**Action item**
Without the images, output every record exactly as it appears.

*** Opening of Data records ***

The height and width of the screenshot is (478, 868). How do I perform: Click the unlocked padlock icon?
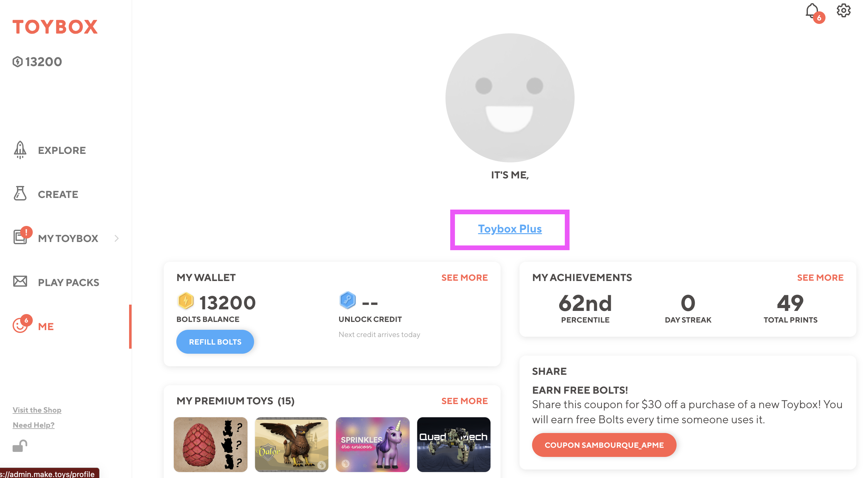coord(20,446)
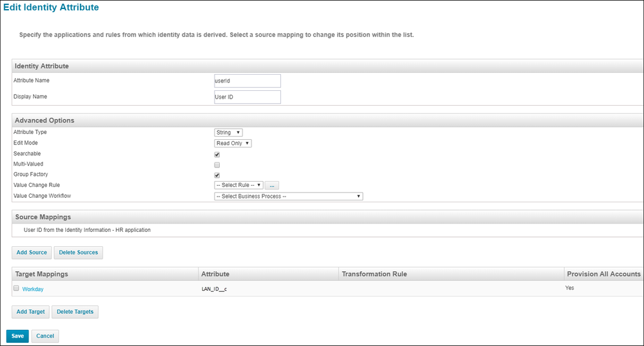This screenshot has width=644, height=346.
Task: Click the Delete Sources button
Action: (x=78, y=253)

*** Close of Data records ***

**Expected answer**
The height and width of the screenshot is (478, 868). How do I perform: Click the unlocked padlock icon?
coord(20,446)
This screenshot has width=644, height=346.
Task: Click the Delete Sources button
Action: (x=78, y=253)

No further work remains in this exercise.